When you run start a process using this module, the whole program is copied into another process. But since it is not the "__main__" process and my code was checking for that, it doesn't fire off yet another process infinitely. It just stops and sits out there waiting for something to do, like a zombie. Everything that was initialized in the parent at the time of calling multiprocess.Process() is all set up and ready to go. Once you put something in the multiprocess.Queue or shared memory, or pipe, etc. (however you are communicating), then the separate process receives it and gets to work. It can draw upon all imported modules and setup just as if it was the parent. However, once some internal state variables change in the parent or separate process, those changes are isolated. Once the process is spawned, it now becomes your job to keep them in sync if necessary, either through a queue, pipe, shared memory, etc.
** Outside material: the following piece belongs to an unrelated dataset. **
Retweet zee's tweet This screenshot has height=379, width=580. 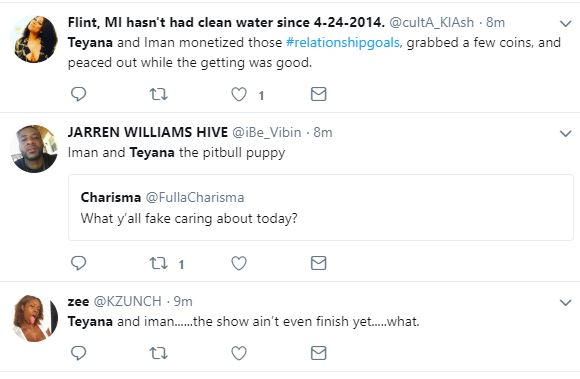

I threw out the code and started over, but now I am only putting one extra function out in the ProcessWorker, an "execute" method that runs a command line. Pretty simple. I don't have to worry about launching and then closing a bunch of processes this way, which has caused me all kinds of instability and performance issues in the past in C++. When I switched to launching processes at the beginning and then passing messages to those waiting processes, my performance improved and it was very stable.
BTW, I looked at this link to get help, which threw me off because the example made me think that methods were being transported across the queues: http://www.doughellmann.com/PyMOTW/multiprocessing/communication.html
The second example of the first section used "next_task()" that appeared (to me) to be executing a task received via the queue.
Instead of attempting to send a method itself (which is impractical), try sending a name of a method to execute.
Provided that each worker runs the same code, it's a matter of a simple getattr(self, task_name).
I'd pass tuples (task_name, task_args), where task_args were a dict to be directly fed to the task method:
next_task_name, next_task_args = self.task_q.get()
if next_task_name:
task = getattr(self, next_task_name)
answer = task(**next_task_args)
...
else:
# poison pill, shut down
break
REF: https://stackoverflow.com/a/14179779
Answer on Jan 6 at 6:03 by David Lynch is not factually correct when he says that he was misled by
http://www.doughellmann.com/PyMOTW/multiprocessing/communication.html.
The code and examples provided are correct and work as advertised. next_task() is executing a task received via the queue -- try and understand what the Task.__call__() method is doing.
In my case what, tripped me up was syntax errors in my implementation of run(). It seems that the sub-process will not report this and just fails silently -- leaving things stuck in weird loops! Make sure you have some kind of syntax checker running e.g. Flymake/Pyflakes in Emacs.
Debugging via multiprocessing.log_to_stderr()F helped me narrow down the problem.